Blogs
Who’s in your fridge? IoT and your organization’s cybersecurity
Imagine that it’s 6:30 AM, and you just woke up. You yawn, rub your eyes, and stumble to the kitchen. You turn on the coffee machine. You open your new smart refrigerator to get cream.
But you’re not the only one accessing your refrigerator.
Unbeknownst to you, cybercriminals have compromised your refrigerator and added its processing power to a botnet. While you drink your coffee, your refrigerator is helping to launch a DDos attack on a major domain provider. Huge swaths of the internet go dark with each sip.
I know–it sounds unrealistic. Ludicrous, even.

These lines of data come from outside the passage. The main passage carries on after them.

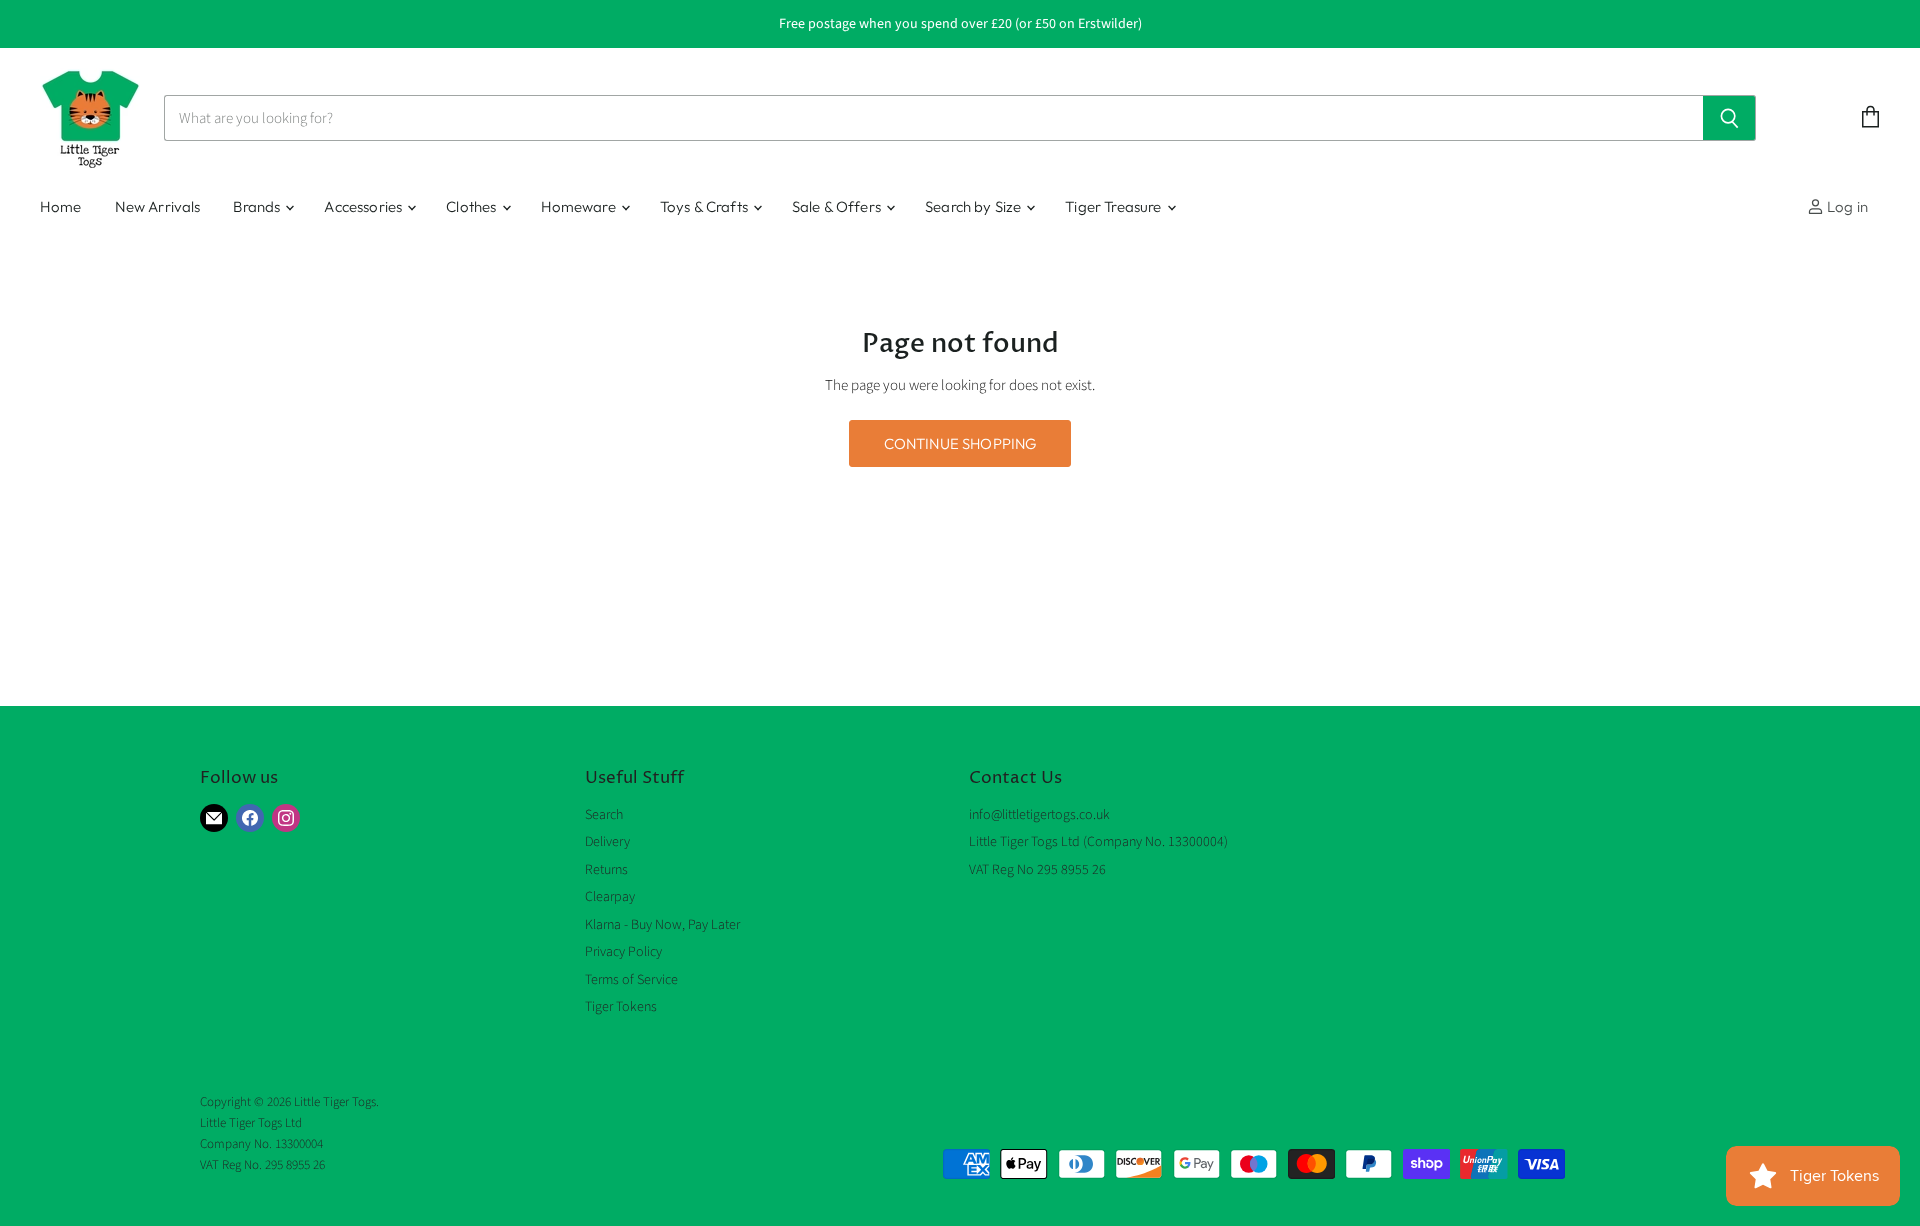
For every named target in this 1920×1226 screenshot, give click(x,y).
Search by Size (974, 206)
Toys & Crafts (705, 206)
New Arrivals (158, 206)
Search (604, 815)
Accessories (364, 206)
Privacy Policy (623, 952)
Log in (1846, 206)
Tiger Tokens (621, 1007)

Yet three years ago, hackers were already linking smart refrigerators, televisions, webcams, and routers into botnets hundreds of thousands strong. In 2014, criminals used over 100,000 refrigerators and smart TVs to distribute malicious emails. And a 2016 attack on Dyn, domain provider for brands like Amazon and Twitter, hijacked millions of household objects to temporarily cripple large portions of the internet.
The Internet of Things (IoT) is rapidly changing the technological landscape. The authors of EY’s 2018 Information Security Survey offer a succinct definition: IoT is a “network of connected and interconnected devices that actively and constantly interact.”1
Think about your own tech ecosystem. If you own any of the following, you interact with the IoT:
- A web-enabled automobile
- A personal fitness tracker
- A voice assistant such as Google Home or Amazon Alexa
- Any smart home technology, including internet-connected thermostats, door locks, Bluetooth speakers, security systems, or kitchen appliances
- Smart televisions or web-enabled gaming consoles
IoT promises a paradigm shift in the way we approach computing. It holds the potential for small revolutions in medicine, manufacturing, media, infrastructure, politics, and many other areas of society.
Many of these revolutions have already begun. ‘Wearables’ heighten performance and save lives. Automobile plugins reward you for safe driving. Integrated IoT enables manufacturers to perform more efficiently and effectively than ever before. Voice assistants give every user the benefit of a personal secretary. Smart homes allow owners to monitor, lock, and energy-optimize their houses from a distance.
Yet utopia remains out of reach. As with most technologies, adoption of IoT has outstripped consideration of its impacts.
This is dangerous for individuals. For businesses, it is potentially catastrophic.
Many executives would say that they prioritize cybersecurity. Gartner projects that by the end of 2018, global cybersecurity spending will have topped $96 billion. Research firm Markets and Markets anticipates annual security spending of $248.26 billion by 2023.
Yet much of this spending fails to address IoT. A separate Gartner report predicts that global cybersecurity spending on IoT will reach a mere $1.5 billion by the end of 2018 and $3.1 billion by 2021. Gartner attributes much of this to a lack of clear strategy or priorities; according to research director Ruggero Contu, “coordination via common architecture or a consistent security strategy is all but absent” at most businesses.
Harvard fellow Bruce Schneier explains that unlike traditional computers, IoT devices sell based on their object-function. The market rewards a smart home company for making a better thermostat, not for issuing security patches to last year’s model. As a result, very few IoT devices can even receive security patches, and most go from purchase to obsolescence with factory-set passwords intact.
This will not change easily, Schneier warns:
The market can’t fix this because neither the buyer nor the seller cares…There is no market solution because the insecurity is what economists call an externality: it’s an effect of the purchasing decision that affects other people. Think of it like invisible pollution.
New tools help attackers take advantage of this ‘externality.’ The search engine Shodan can identify anything connected to the internet. Objects indexed on Shodan include “web cams, water treatment facilities, yachts, medical devices traffic lights, wind turbines, license plate readers, smart TVs, refrigerators” and more.
Suppose that an attacker wanted to extract sensitive information from your company. How would he do it? Cybersecurity expert Gary Eastwood suggests one possible strategy. In Eastwood’s scenario, the attacker begins by identifying the unsecured Fitbit one of your employees wears to work. He then compromises that employee’s home network and thereby the connected Fitbit. When the employee arrives at work, the Fitbit connects to your network, and the attacker can siphon data at will.
Let’s recap. The Internet of Things consists of structurally unsound devices, detectable via dedicated search engines and frequently unknown to network administrators. IoT devices expand your organization’s attack surface and enable a host of new attack strategies.
Next week, I will present the recommendations of security experts on how to secure your IoT ecosystem. For now, I’d advise that you begin with the following:
- Ensure that you have a cybersecurity response plan and team in place
- Identify all devices connecting to your network on a regular basis
- Define and enforce policies regarding IoT devices. If necessary, instruct employees to leave wearables offline or at home.
- Evaluate the smart objects in your office. Consider reverting to non-IoT models or isolating smart objects on a separate network.
- Only purchase IoT devices that come from established tech brands and can be patched
[1] EY, Global Information Security Survey 2017-2018.